The Fletcher School
Tufts University
The Jebsen Center for Counter Terrorism Studies

Dr. Zachary Abuza, Jebsen Center Senior Fellow for Counter-Terrorism Studies

Dr. Zachary Abuza is a Jebsen Center Senior Fellow for Counter-Terrorism Studies and Professor of Political Science at Simmons College, Boston. His research specializes in Southeast Asian politics and security issues. He is a graduate of Trinity College and received his MALD and Ph.D. from the Fletcher School of Law and Diplomacy. He is the author of Conspiracy of Silence: The Insurgency in Southern Thailand and its Implications for Southeast Asian Security (forthcoming, 2008), Political Islam and Violence in Indonesia (Routledge, 2006), Militant Islam in Southeast Asia (Lynne Rienner, 2003) and Renovating Politics in Contemporary Vietnam (Lynne Rienner, 2001). He has also authored two studies for the National Bureau of Asian Research, entitled Funding Terrorism in Southeast Asia: The Financial Network of Al Qaeda and Jemaah Islamiya, NBR Analysis (2003) and Uncivil Islam: Muslims, Politics and Violence in Indonesia, NBR Analysis (2004). His monograph, Balik Terrorism: The Return of the Abu Sayyaf Group, was published by the U.S. Army War College’s Security Studies Institute in 2005.

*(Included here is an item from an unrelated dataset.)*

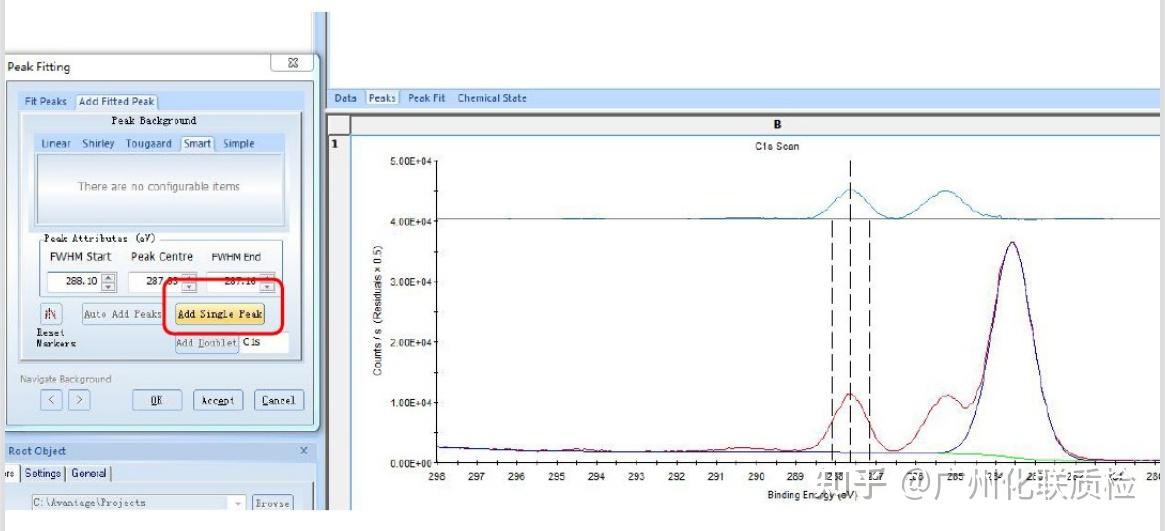
Task: Click the Add Single Peak button
Action: 220,314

Dr. Abuza’s study of Jemaah Islamiyah’s overt strategy of engaging in social welfare and charitable works, “Jemaah Islamiyah and the Inverse Triangle,” is due to be published in late-2007. He is currently completing a major study of the Moro Islamic Liberation Front, which was supported by the United States Institute of Peace and the Smith Richardson Foundation.

Dr. Abuza consults widely and is a frequent commentator on Southeast Asian politics and security issues in the press. He is a visiting guest lecturer at the Foreign Service Institute, U.S. Department of State and at the Department of Defense’s Joint Special Operations University. In 2005 he was a Senior Fellow at the United States Institute of Peace. He is a frequent contributor to the Jane’s Intelligence Review, the Counterterrorism Blog, and the Jamestown Foundation’s Terrorism Monitor.